Exercise prompt:
Print every one of the records verbatim, omitting nothing.

(Collected data)
**********

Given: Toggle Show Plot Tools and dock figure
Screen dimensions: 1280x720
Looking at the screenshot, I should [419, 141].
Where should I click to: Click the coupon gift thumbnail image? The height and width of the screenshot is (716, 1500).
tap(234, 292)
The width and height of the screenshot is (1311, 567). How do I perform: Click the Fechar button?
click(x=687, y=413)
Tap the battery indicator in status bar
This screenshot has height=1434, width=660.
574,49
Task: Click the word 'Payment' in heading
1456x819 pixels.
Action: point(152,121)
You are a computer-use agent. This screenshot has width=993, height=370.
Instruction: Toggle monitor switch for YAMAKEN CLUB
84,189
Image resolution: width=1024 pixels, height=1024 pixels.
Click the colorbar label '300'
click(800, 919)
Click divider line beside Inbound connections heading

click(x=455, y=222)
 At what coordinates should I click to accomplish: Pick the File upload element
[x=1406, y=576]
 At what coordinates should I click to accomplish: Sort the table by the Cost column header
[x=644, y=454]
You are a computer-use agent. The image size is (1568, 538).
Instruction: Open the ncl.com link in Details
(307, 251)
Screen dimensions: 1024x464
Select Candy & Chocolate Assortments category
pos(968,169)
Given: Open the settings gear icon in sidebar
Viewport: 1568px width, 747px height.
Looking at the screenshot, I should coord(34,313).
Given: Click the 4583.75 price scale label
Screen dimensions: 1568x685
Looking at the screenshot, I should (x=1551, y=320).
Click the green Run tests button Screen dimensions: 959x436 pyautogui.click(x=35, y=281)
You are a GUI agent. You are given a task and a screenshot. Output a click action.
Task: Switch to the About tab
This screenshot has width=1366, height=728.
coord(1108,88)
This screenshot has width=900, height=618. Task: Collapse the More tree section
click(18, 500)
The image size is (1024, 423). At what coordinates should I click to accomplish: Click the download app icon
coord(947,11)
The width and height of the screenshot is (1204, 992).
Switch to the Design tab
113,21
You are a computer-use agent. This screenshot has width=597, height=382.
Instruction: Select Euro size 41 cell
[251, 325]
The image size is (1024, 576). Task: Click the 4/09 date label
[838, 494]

**********

Result of this exercise:
Given: Toggle Show Plot Tools and dock figure
Screen dimensions: 1280x720
Looking at the screenshot, I should [419, 141].
Where should I click to: Click the coupon gift thumbnail image? The height and width of the screenshot is (716, 1500).
tap(234, 292)
The width and height of the screenshot is (1311, 567). How do I perform: Click the Fechar button?
click(x=687, y=413)
Tap the battery indicator in status bar
This screenshot has height=1434, width=660.
574,49
Task: Click the word 'Payment' in heading
1456x819 pixels.
Action: point(152,121)
You are a computer-use agent. This screenshot has width=993, height=370.
Instruction: Toggle monitor switch for YAMAKEN CLUB
84,189
Image resolution: width=1024 pixels, height=1024 pixels.
Click the colorbar label '300'
click(800, 919)
Click divider line beside Inbound connections heading

click(x=455, y=222)
 At what coordinates should I click to accomplish: Pick the File upload element
[x=1406, y=576]
 At what coordinates should I click to accomplish: Sort the table by the Cost column header
[x=644, y=454]
You are a computer-use agent. The image size is (1568, 538).
Instruction: Open the ncl.com link in Details
(307, 251)
Screen dimensions: 1024x464
Select Candy & Chocolate Assortments category
pos(968,169)
Given: Open the settings gear icon in sidebar
Viewport: 1568px width, 747px height.
Looking at the screenshot, I should coord(34,313).
Given: Click the 4583.75 price scale label
Screen dimensions: 1568x685
Looking at the screenshot, I should (x=1551, y=320).
Click the green Run tests button Screen dimensions: 959x436 pyautogui.click(x=35, y=281)
You are a GUI agent. You are given a task and a screenshot. Output a click action.
Task: Switch to the About tab
This screenshot has width=1366, height=728.
coord(1108,88)
This screenshot has width=900, height=618. Task: Collapse the More tree section
click(18, 500)
The image size is (1024, 423). At what coordinates should I click to accomplish: Click the download app icon
coord(947,11)
The width and height of the screenshot is (1204, 992).
Switch to the Design tab
113,21
You are a computer-use agent. This screenshot has width=597, height=382.
Instruction: Select Euro size 41 cell
[251, 325]
The image size is (1024, 576). Task: Click the 4/09 date label
[838, 494]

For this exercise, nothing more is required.